“Education is the passport to the future, for tomorrow belongs to those who prepare for it today.”
When I first heard about the concept called, Zoom. I thought about it and asked myself, is it a stereotype? Then, I learned that, it is something else. In addition, today throughout the whole world, it is the new normal classroom, or should I say meeting room. I do not think Zoom company thought of their bumper success in this period. When people are stuck at home, classroom have been placed to their computers screen or phone screen.
Let us focus on the new normal of our students that is online education. Online education is a type of educational instruction that is delivered via the internet to students using their home computers. The truth is, the education methods and materials provided in online degree programs are often the same as those provided for on-campus programs.
The question remains, is this platform helping our students? The reality is, today we all do not have internet access. So, for the students who live in remote places of the country, they are deprived of education in many cases. Still, we hear news about teachers being harasses at meetings. We hear facts about ignorance, irresponsibility and institutions charging extra fees in this situation. Is it worth enough?
For conducting online classes, some basic requirements must be available to the students and teachers. The first three primary requirements are digital devices, high-speed internet and a platform. Devices mean a personal desktop computer, laptop or at least a smartphone. Uninterrupted high-speed internet is also a primary necessity for online class, as the users have to stream online videos or live videos.
However, unfortunately, the global average mobile internet speed is 25.08 megabytes per second (Mbps) while it is only 9.06mbps in Bangladesh, according to a new report on online habits released by Hoot Suite and We Are Social.
Without high-speed internet, we might browse on the internet and use Facebook or Whats App but cannot stream live videos. The third necessary facility is a user-friendly platform or learning management system. There are many platforms available on the internet such as Google Classroom, Zoom, Moodle, etc. With a short training, students and teachers can use these platforms. This short training is also important for remote learning, as it requires a little bit of digital literacy of the users. Actually, if these three things can be ensured for both teachers and students then online class could be started.

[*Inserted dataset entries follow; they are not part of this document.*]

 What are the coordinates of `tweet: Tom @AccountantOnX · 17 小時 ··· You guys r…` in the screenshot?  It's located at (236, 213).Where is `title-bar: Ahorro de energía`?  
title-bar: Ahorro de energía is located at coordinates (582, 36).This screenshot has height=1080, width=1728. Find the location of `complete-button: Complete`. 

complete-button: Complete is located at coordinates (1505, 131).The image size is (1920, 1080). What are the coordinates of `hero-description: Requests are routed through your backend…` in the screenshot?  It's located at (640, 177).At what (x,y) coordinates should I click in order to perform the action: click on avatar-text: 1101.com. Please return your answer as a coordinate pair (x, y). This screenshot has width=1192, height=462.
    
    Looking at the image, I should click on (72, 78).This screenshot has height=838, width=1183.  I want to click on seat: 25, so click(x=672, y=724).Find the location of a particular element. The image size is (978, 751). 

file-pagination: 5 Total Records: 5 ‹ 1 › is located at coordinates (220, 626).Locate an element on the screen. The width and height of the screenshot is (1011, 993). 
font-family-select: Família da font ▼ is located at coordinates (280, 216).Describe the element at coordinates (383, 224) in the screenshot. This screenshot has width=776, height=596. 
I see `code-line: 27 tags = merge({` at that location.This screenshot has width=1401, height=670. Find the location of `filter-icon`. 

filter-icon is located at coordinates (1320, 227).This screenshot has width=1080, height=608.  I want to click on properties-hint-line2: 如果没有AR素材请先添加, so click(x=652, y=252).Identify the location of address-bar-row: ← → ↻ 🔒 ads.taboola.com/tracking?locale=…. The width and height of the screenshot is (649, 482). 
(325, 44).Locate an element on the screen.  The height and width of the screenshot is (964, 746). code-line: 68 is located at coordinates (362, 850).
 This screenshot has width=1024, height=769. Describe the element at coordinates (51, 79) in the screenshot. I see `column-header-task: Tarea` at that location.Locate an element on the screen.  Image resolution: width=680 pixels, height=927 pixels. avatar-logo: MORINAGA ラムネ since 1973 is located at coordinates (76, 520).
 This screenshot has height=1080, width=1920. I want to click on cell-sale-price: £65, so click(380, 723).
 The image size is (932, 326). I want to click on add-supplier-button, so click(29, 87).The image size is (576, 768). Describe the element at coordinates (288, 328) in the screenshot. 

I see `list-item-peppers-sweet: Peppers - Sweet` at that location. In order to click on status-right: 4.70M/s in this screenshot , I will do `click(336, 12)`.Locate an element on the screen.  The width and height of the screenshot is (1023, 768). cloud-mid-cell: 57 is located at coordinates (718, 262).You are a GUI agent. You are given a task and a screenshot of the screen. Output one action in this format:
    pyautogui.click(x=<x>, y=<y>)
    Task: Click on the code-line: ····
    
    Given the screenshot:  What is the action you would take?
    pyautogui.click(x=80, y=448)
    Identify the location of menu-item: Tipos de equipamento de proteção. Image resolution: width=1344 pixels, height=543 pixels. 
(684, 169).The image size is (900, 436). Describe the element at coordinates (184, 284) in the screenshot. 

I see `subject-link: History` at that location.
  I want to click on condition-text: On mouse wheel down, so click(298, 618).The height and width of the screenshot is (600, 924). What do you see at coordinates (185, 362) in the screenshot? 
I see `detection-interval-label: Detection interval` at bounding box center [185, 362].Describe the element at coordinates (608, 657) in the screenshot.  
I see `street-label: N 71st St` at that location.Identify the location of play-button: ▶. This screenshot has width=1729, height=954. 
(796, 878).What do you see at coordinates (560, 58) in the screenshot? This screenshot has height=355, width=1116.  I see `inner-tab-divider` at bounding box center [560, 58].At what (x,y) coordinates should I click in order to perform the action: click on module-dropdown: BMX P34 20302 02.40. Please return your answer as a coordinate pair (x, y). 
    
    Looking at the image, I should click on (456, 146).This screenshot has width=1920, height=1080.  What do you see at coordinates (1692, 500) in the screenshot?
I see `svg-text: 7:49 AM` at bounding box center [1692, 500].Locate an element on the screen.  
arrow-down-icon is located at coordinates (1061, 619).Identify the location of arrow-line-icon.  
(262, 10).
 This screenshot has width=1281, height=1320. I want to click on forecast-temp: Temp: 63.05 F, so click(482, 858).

But the main point is that whether these basic requirements are available to the students and teachers or not.
The Bangladesh Bureau of Statistics’ Multiple Indicator Cluster Survey 2019 shows that only 37.6 per cent of households in the country have access to internet. It also found that only 5.6 per cent of households have a computer. I have already said that only internet connection is not adequate for remote learning. It requires uninterrupted high-speed internet. Truly, we are yet to meet infrastructural requirements of online class for all students.
The policy makers need to address these issues to accommodate all the students or a large number of students will be left outside of the system. Government should take initiative to increase Internet facilities to tackle this new normal, and make all the citizens of the state capable of contributing for the country. Because, in this era, you need education above all.
There was a time, when online education was a myth. Many local authorities of our country rebuked it. But, this pandemic taught us a lesson, the significance of online education. For ensuring education for all, we need to rely upon this sector. We cannot send teachers to everywhere, but Internet gives us the scope to reach at the top of any mountain to the southern corner of rivers.
In these circumstances, we should be humble towards our teachers, because at the end they are taking our classes not for just money. Rather, they take care of ourselves. One day, we can again go back to our desks and chairs, for chasing our dreams. As Arthur Ashe said,
“Start where you are. Use what you have. Do what you can.”